At the Labor Department, Chavez-DeRemer, would be seen from day one as a voice of normalcy, a mind of reason, and a bridge of rationality between business and labor at a time when such traits are needed most.
If she is able to maintain that reputation within the Trump Cabinet, and better yet extend her voice throughout that circle or beyond, it could also be transformative for our nation’s politics — which in some ways her nomination already is.
As a mayor she was able to work well with unions, keep labor’s voice present in one of the more business friendly counties of Oregon. And in Congress, she was one of only a handful of Republicans to vote for the PRO Act, which overturned state Right to Work laws, and made it easier for workers to organize.
Teamsters President Sean O’Brien was an early Chavez-DeRemer supporter in part because of that vote. His speech at the Republican National Convention last year was the first for a union president since 1903 and shows times are changing. Eight Oregon unions endorsed Chavez DeRemer for labor secretary as well.
“This is a true political realignment,” Chavez DeRemer wrote. “We must continue to be the party of the American Worker.”
But will Oregon change too? Will Democrats embrace international trade and multinational businesses for their outsized role in our economy? Will Oregon Republicans try to connect more with local labor unions? A more competitive two-party system in Oregon depends on both doing so.

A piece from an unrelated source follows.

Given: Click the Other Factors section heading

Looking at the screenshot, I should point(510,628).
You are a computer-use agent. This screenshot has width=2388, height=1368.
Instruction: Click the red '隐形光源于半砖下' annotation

It was only 14 years ago under an evenly split State House that our elected leaders charted a course of rare bipartisanship, sharing committee power and avoiding a descent into gridlock despite their electoral deadlock.
Our national leaders could take a page from that Oregon playbook. And word is some have this month. Senators Chuck Schumer and Bernie Sanders (the top Democrat on the committee considering Chavez DeRemer’s nomination) were said to have given the Oregonian a very warm welcome in private meetings in the Senate. And a new West Coast House freshman progressive Democrat told me, “I’d like to meet her” in hopes of building up her own Republican relationships.
Such is the role Chavez-DeRemer could play in a Trump cabinet: an accessible bridge, and an open door for collaboration at the highest level.
When Oregonians talk about the Oregon way, this is the sort of pragmatic cooperation we mean, and we should be proud to see Chavez DeRemer bring that to this administration.